Reuters / U.S. agricultural banks boosted farm lending by about 14 per cent in 2012 to $81.8 billion, reflecting a strong farm economy despite drought-related stress in the livestock and dairy sectors, the American Bankers Association said on March 19.

“The agricultural sector continues to outperform the broader national economy and, as a result, farm banks posted solid performance in 2012,” the ABA said in its Farm Bank Performance Report.

It cited a U.S. Agriculture Department forecast for near-record 2012 U.S. net farm cash income of more than $133 billion on the strength of high commodity prices and increasing global demand for food.

“This has translated into a solid performance on the part of our nation’s farm banks. Farm banks reported a strong increase in earnings and improved asset quality in 2012. In addition, farm banks, as a group, remained well capitalized through 2012,” the ABA said.

The main competition for private banks in lending to farmers and ranchers remains the giant Farm Credit System, a government-linked nationwide network of co-operative banks which dates from the early 20th century.

Farm Credit assets total more than $245 billion. The ABA said the nation’s 2,215 farm banks added more than 3,615 jobs in 2012, a 4.2 per cent increase, and employed 90,569.

More than 95 per cent of farm banks were profitable last year, with 67 per cent reporting an increase in earnings. Income before taxes and extraordinary items totalled $3.6 billion, up 7.4 per cent.

The non-performing-loan ratio declined to 1.49 per cent of total loans, close to pre-recession levels, it said. “Farm real estate loans grew at a faster rate than farm production loans. Outstanding farm production loans grew at a pace of 13.7 per cent, or $4.8 billion, to a total of $40.0 billion. Farmland loans rose by 14.0 per cent, or $5.1 billion, to $41.8 billion,” the ABA said.

Farm business balance sheets improved due to strong farm income and the continued appreciation in farmland values.

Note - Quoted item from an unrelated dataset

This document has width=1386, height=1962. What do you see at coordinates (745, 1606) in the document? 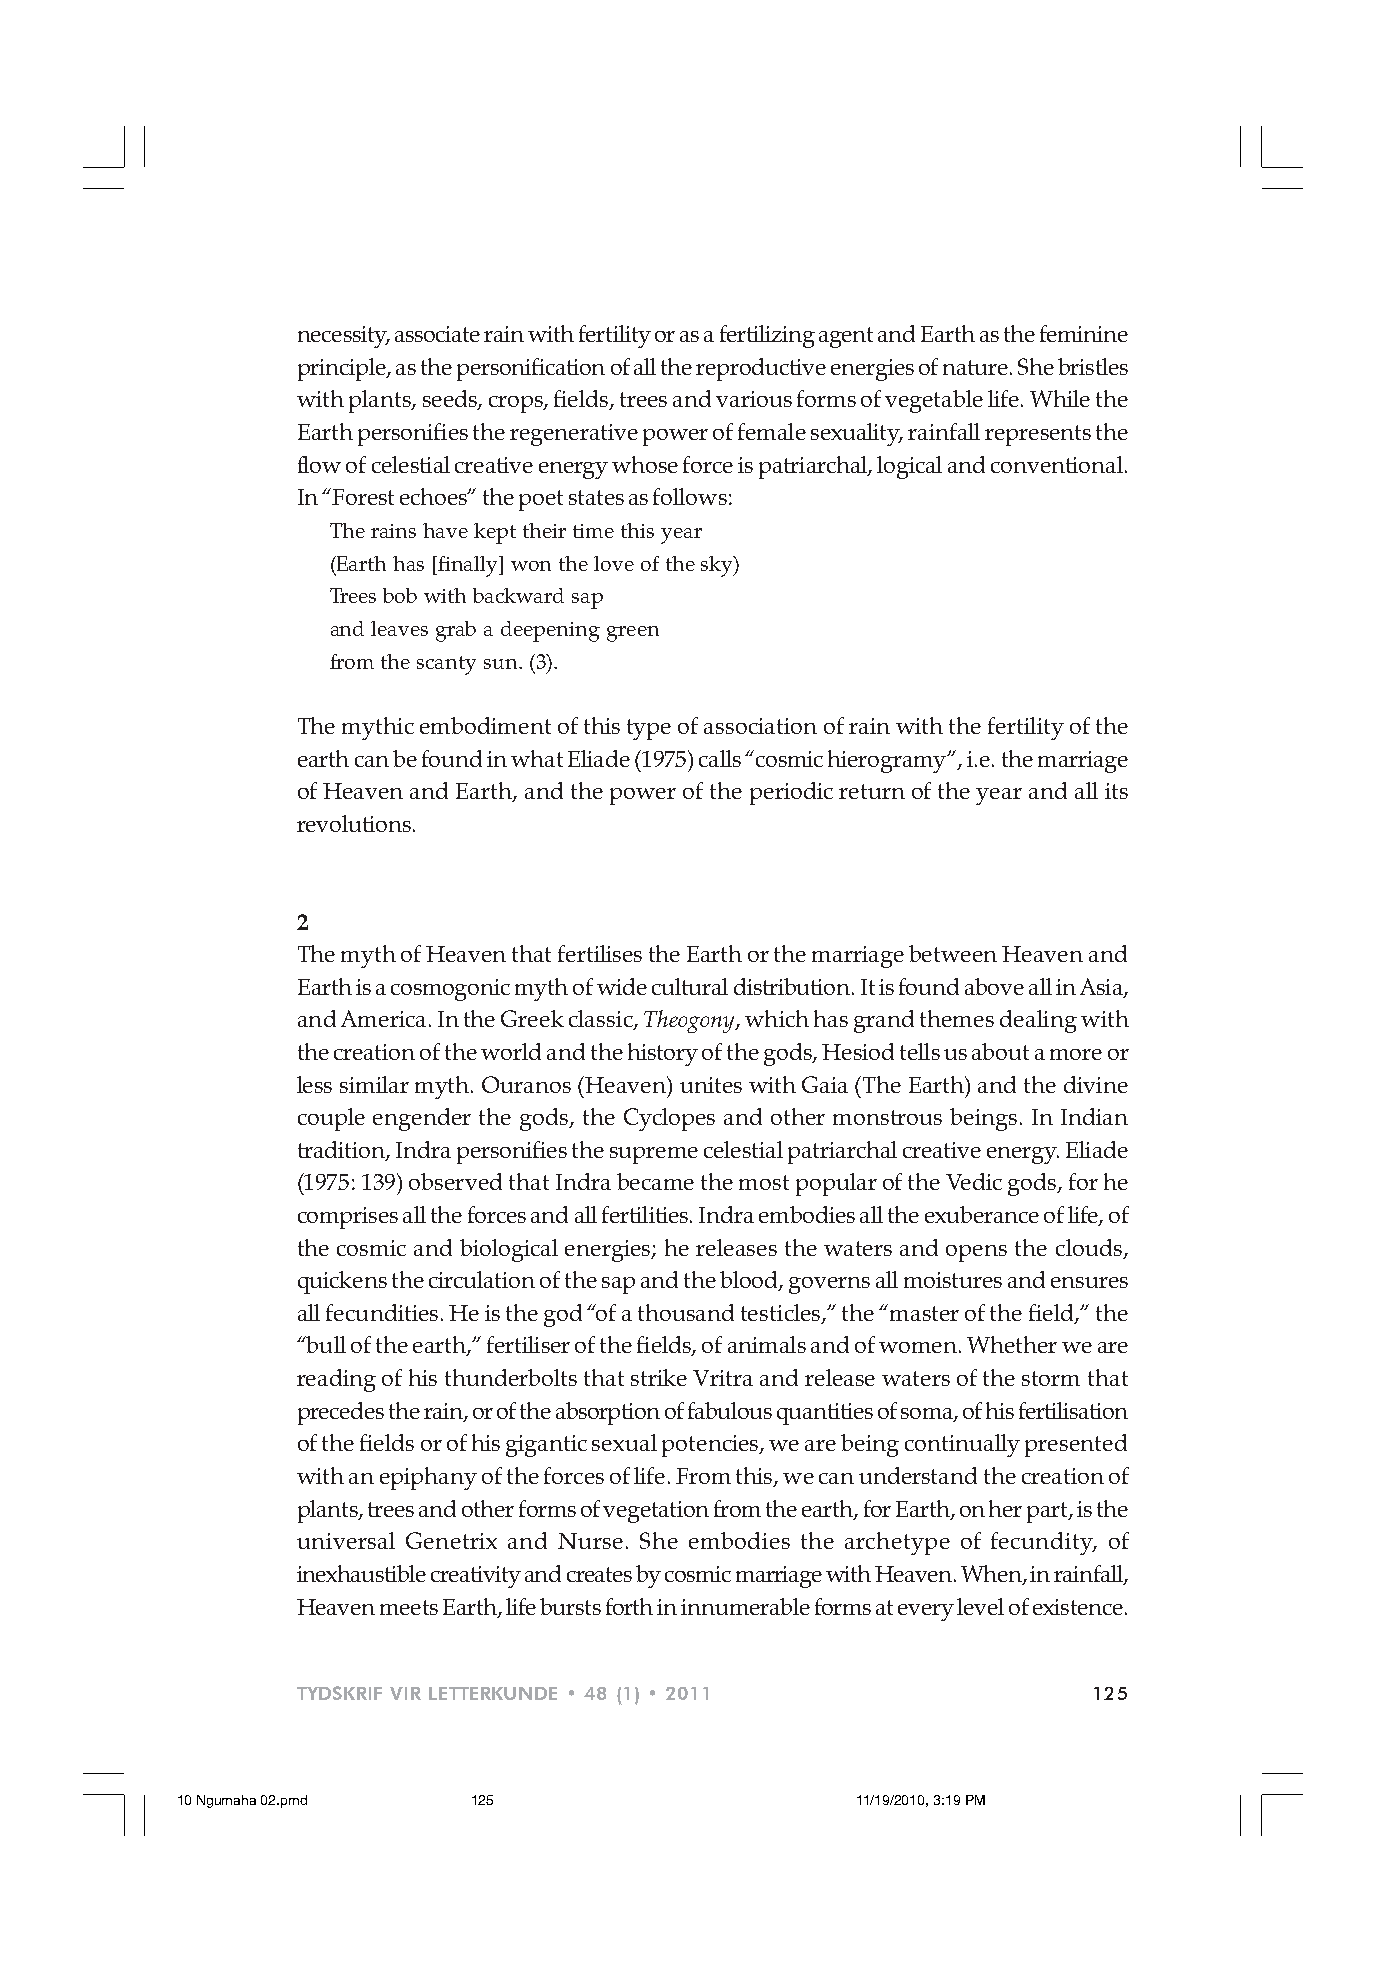
I see `innumerable` at bounding box center [745, 1606].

The farm debt-to-asset ratio is projected to fall 40 basis points to 10.2 per cent in 2013.

This would be a new historical low, confirming the strength of the farm sector’s solvency, the association said.

“The continued growth in farm loans demonstrates the important role banks play in the success of farms and ranches both large and small,” said John Blanchfield, senior vice-president and director of ABA’s Center for Agricultural and Rural Banking.